The staff neurologist and medical director of the Barlo Multiple Sclerosis Program at St Michaels Hospital provided insight on the tolebrutinib’s mechanism of action, and new data presented at ACTRIMS Forum 2022. [WATCH TIME: 4 minutes]
"Tolebrutinib is one of the BTK inhibitors that has actually shown evidence of CNS penetration. That’s a big plus. It’s also being looked at in a very comprehensive phase 3 clinical trial program. Two RRMS [trials] and one study of PPMS alone."
Tolebrutinib, an investigational Bruton tyrosine kinase (BTK) inhibitor, once again showed promise in newly presented data at the Americas Committee for Treatment and Research in Multiple Sclerosis (ACTRIMS) Forum 2022, held February 24-26, in West Palm Beach, Florida. In new phase 2b data, the agent demonstrated a favorable safety profile with low annualized relapse rates (ARRs) at 60-mg doses among patients with relapsing multiple sclerosis (RMS) at 18 months, a much larger time on treatment than the original 16-week trial.1
By inhibiting BTK, tolebrutinib is designed to reduce the activation of B-cells, immune cells that play a role in the response that affects the brain and spinal cord in MS. By weeks 48 and 72, when all patients in the lower dose groups switched to 60-mg doses, investigators observed a reduction in new Gadolinium-enhancing lesions. In the original phase 2b study, tolebrutinib demonstrated a dose-dependent reduction in the number of these lesions and was well-tolerated among patients with relapsing-remitting MS or relapsing secondary progressive MS.
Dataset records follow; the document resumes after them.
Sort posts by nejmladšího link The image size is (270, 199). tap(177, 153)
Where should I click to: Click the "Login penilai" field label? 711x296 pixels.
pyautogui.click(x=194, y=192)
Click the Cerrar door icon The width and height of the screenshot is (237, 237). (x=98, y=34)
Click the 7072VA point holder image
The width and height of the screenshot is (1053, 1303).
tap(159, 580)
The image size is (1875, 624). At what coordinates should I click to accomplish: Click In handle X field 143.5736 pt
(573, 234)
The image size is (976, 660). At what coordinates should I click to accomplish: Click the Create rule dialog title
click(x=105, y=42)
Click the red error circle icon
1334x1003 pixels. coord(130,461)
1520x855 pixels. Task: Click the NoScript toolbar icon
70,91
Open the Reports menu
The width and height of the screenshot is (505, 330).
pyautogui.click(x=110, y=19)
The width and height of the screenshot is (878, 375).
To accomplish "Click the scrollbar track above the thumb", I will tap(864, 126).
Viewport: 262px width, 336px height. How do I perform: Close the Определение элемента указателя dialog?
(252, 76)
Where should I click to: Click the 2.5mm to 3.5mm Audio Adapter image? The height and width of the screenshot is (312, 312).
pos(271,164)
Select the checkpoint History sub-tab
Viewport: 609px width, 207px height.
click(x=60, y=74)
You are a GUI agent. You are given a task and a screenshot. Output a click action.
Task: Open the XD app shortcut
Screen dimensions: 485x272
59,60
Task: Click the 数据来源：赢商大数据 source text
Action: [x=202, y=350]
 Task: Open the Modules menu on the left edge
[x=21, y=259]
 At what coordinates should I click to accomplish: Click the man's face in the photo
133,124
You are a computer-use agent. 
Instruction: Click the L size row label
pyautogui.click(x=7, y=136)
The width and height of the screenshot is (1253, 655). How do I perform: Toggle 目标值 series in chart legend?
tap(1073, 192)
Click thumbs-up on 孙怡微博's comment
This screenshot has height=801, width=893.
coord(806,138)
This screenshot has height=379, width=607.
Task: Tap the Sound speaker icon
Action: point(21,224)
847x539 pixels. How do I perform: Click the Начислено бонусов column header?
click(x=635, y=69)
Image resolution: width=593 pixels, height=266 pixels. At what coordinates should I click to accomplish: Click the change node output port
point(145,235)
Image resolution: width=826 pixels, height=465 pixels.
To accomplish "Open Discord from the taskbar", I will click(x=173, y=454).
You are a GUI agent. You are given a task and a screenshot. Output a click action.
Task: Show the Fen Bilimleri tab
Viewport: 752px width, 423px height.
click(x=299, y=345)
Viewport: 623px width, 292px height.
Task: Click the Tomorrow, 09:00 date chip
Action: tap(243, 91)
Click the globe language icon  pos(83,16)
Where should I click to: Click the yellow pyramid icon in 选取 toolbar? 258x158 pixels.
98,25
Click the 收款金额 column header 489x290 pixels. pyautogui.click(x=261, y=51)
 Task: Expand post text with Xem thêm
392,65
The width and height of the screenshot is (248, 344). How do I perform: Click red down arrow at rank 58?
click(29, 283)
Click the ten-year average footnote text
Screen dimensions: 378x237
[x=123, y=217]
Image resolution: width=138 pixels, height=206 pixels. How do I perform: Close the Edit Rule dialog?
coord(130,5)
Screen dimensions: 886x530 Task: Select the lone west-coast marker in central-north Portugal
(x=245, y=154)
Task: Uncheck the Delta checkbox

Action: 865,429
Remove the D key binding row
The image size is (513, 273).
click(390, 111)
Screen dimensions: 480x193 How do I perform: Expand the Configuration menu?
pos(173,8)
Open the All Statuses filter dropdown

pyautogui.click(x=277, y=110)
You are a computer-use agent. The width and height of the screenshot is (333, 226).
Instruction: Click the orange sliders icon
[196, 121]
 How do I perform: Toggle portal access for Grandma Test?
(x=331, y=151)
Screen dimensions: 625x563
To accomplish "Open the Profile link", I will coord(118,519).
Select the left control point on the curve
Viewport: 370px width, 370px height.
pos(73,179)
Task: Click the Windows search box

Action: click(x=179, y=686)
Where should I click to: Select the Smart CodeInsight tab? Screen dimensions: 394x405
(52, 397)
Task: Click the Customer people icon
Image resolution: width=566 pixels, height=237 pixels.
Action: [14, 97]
Lead investigator Jiwoh Oh, MD, PhD, staff neurologist and medical director, Barlo Multiple Sclerosis Program, St Michaels Hospital, University of Toronto, sat down with NeurologyLive® to provide background on the study, how it was conducted, and the major take-home points clinicians of which should be aware. She also touched on the mechanism of tolebrutinib and why it has proven to be effective to this point.